In 2013, officials launched the Green Fence campaign, which prohibited unsorted shipments of recyclables from overseas. In March 2017, China also launched the National Sword initiative, a project that led to detailed investigations at nine major ports known for the daily incoming cargo of foreign scrap. 

“In periods of development in the past, parts of imported solid waste have served (China) to some extent, but as China advances economically and socially, we see problems exposed in importing solid waste for raw materials,” said Guo Jiang, the head of the environment protection ministry’s Department of International Cooperation. “Especially the yang la-ji. Everyone has something negative to say about it.”

The United States in particular has been hit hard by the ban, thanks to a lack of domestic plastic processing facilities nationwide. There hasn’t been a new recycling plant built in the U.S. since 2003. Meanwhile, Americans throw away an average of 35 billion plastic bottles every year. Up to 40 percent of U.S. scrap exports used to go to China. What happens next?

For now, your bottle and its plastic companions are going to Vietnam or Malaysia. Scrap exports from September 2017 through January 2018, compared to the same period of time in 2016, shows a 95 percent increase of scrap paper going to Vietnam, and a 138 percent increase in plastic scrap going to Malaysia. For that same period, there was a 17.8 percent drop in plastic scrap export from the United States to China.

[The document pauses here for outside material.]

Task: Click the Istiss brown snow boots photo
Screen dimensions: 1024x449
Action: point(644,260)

“We are working very hard with the city of San Francisco and our customers to meet China’s new standards, but after November 2017, our plastic bales have been redirected to Southeast Asia,” said Reed, who hopes that the Chinese government will relax its new regulations.

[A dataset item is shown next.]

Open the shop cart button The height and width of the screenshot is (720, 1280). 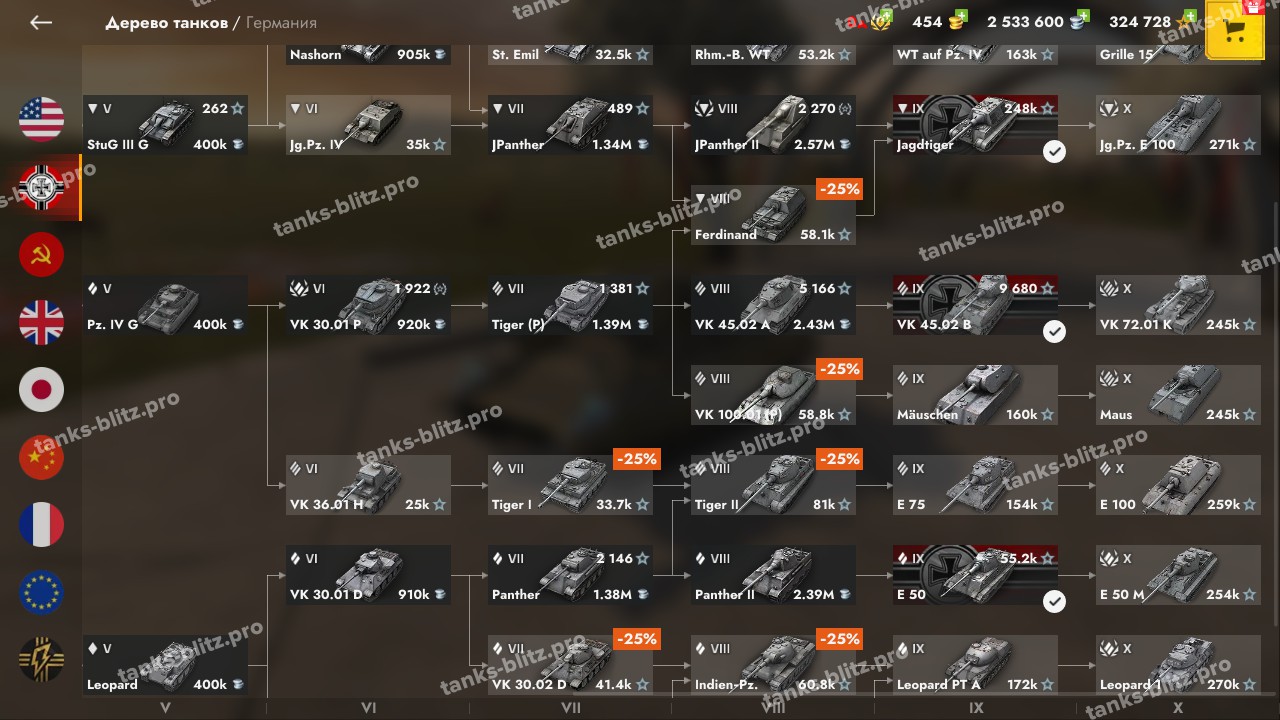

Inside China, the scrap industry is also seeing fissures after the government crackdown. China’s Ministry of Environmental Protection investigated 1,800 recycling facilities last year to see if they followed environmental laws regarding imported scrap, but over half were found to be violating said laws. “These companies either went out of business or lost their import licenses temporarily,” said Adler. This also contributed to the chaos in the global scrap trade, because these licenses not only gave the facilities permission to import foreign scrap, they also determined how much each facility is allowed to import. Once taken away, the losses are huge.

Even more companies were denied licenses this year, said Steve Wong, the owner of the plastic recycling company Fukutomi in Hong Kong. “The number of the first batch of import permits granted in 2018 was released at the end of December. The number is down by nearly 95 percent in comparison to last year,” said Wong

There is still no official plan on how to deal with the excess scrap piling up in places like San Francisco’s Pier 96, but recyclers are trying to identify domestic options rather than going overseas. “There are resources in the U.S. and Canada that people are starting to scout out now,” said Adler.

Wong agrees. “The amount Southeast Asian countries are taking is small compared to what the U.S. is used to exporting. I’m planning to open a facility in the U.S. to help combat the problem.”